Part of a data file:
^^^^^^^^

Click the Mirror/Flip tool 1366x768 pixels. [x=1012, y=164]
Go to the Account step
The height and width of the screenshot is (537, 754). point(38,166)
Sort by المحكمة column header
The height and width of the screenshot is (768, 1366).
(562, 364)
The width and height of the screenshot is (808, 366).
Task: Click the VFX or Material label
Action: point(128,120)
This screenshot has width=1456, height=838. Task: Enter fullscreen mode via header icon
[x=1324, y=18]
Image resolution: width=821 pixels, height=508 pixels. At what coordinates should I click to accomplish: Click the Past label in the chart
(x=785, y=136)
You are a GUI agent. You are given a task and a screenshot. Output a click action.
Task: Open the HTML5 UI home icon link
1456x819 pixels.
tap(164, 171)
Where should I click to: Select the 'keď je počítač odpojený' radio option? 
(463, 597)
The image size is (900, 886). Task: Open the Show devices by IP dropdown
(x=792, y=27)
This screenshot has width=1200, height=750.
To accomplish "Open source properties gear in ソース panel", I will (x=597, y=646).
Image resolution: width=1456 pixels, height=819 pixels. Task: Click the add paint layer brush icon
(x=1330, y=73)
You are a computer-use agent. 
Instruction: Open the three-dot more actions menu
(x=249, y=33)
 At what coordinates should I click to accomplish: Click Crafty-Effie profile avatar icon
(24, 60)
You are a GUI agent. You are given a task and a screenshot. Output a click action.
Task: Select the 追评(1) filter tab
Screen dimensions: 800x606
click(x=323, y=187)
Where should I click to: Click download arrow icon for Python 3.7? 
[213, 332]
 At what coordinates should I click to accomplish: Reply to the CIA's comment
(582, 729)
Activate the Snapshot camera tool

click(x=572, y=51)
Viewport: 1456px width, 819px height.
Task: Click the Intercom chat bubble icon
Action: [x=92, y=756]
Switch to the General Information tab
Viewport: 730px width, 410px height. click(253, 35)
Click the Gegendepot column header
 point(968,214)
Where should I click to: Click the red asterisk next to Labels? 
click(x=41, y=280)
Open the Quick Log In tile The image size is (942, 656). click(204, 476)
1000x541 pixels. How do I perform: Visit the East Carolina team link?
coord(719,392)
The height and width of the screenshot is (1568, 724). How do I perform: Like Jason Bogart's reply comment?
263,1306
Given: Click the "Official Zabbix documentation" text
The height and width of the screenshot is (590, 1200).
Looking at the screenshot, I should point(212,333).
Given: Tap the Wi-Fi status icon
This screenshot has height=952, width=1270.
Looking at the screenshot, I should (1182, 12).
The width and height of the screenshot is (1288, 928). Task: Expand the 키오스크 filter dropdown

^^^^^^^^

* What you should do:
Retype, without any change, the lines above, beginning with the first line and ending with the line that contains "(x=792, y=27)".

* Written answer:
Click the Mirror/Flip tool 1366x768 pixels. [x=1012, y=164]
Go to the Account step
The height and width of the screenshot is (537, 754). point(38,166)
Sort by المحكمة column header
The height and width of the screenshot is (768, 1366).
(562, 364)
The width and height of the screenshot is (808, 366).
Task: Click the VFX or Material label
Action: point(128,120)
This screenshot has width=1456, height=838. Task: Enter fullscreen mode via header icon
[x=1324, y=18]
Image resolution: width=821 pixels, height=508 pixels. At what coordinates should I click to accomplish: Click the Past label in the chart
(x=785, y=136)
You are a GUI agent. You are given a task and a screenshot. Output a click action.
Task: Open the HTML5 UI home icon link
1456x819 pixels.
tap(164, 171)
Where should I click to: Select the 'keď je počítač odpojený' radio option? 
(463, 597)
The image size is (900, 886). Task: Open the Show devices by IP dropdown
(x=792, y=27)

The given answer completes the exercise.